First, a little personal history:
After a successful (and very un-spiritual) career in software development, I had a breakdown which led to me losing my job and needing a long time off to recover. Luckily I had enough money saved up to see me through quite a few years, and so suddenly I had a great deal of time on my hands.
This led to me reconnecting with Osho. I started listening to his discourses again regularly, but something about the ‘Dhammapada’ series caught me. The thought came to me, “why don’t I go and investigate Buddhism myself, to add to what Osho said?” It resonated. This started me off on a long study: I bought books, did courses, watched videos, joined forums, asked questions. It took a while before I could find my way among all the different schools, and could identify what was meaningful to me, and what was not.
What I focussed on in the end was finding the words of the enlightened. The Buddha, through his sutras, but that was troublesome because through five hundred years of oral transmission and two thousand years of transcription and several translations and who knew how much meddling by various people, there are only traces left of what the Buddha really said. But there must be other Buddhist enlightened ones, even though in the Buddhist tradition it is not done to discuss one’s advancement. So I looked, and where to look better than among modern masters? Among the more promising whose words are still easily accessible are Thich Nhat Hanh and Ajahn Chah.

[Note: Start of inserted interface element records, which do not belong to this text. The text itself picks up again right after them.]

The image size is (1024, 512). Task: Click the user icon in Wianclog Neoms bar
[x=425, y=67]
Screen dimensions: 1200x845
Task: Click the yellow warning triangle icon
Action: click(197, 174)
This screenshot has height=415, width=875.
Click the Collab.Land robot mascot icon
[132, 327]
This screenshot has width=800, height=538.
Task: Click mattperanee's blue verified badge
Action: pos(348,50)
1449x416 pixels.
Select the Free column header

A quote by Osho stuck by me:
In the end, I can’t say that I found. A quote by Osho stuck by me: “Learn from the Buddha, but don’t be a Buddhist.” I decided that it was time to digest what I had learned, to take a step back and see what all from five years of study had stuck around. A few highlights I thought I would pass on here.
First, there was right speech. These are the principles of speaking what is factual, true, beneficial, and preferably also kind-hearted and not hurtful. It is quite a core area of Buddhism, and if you look, you can see its influence in how buddhist forums are very welcoming and kind places.
Second, focus your life on what is wholesome and beneficial to the path. It’s easy to spend an awful lot of time on entertainment and things which pollute the mind and take you away from peace and clarity. Just drop all that stuff and look at what helps you.
Third, it helps to be mindful. This was one of Thich Nhat Hanh’s favourite areas to talk about. If you can be aware of what is happening within your mind, a lot of things become clearer. If you can be honest about this it really helps. Its something you can learn.
Fourth, there is testing the teachings. The Buddha was fond of saying that we should test teachings “like a goldsmith tests gold that he is going to buy at the market”. The Kalama Sutra is a wonderful tract where the Buddha teaches how to identify what is worthwhile.
Fifth, there is identifying clinging, and letting go. The Four Noble Truths tell us that clinging causes stress, and often one can find a way to let go. This is like untensing a clenched fist, sometimes it doesn’t immediately want to let go, you have to convince it to relax. Often it is true that when we feel stressed it is because we are holding on to something.
“Let go a little, and you will have some peace,
Let go a lot, and you will have much peace,
Let go completely, and you will have complete peace.”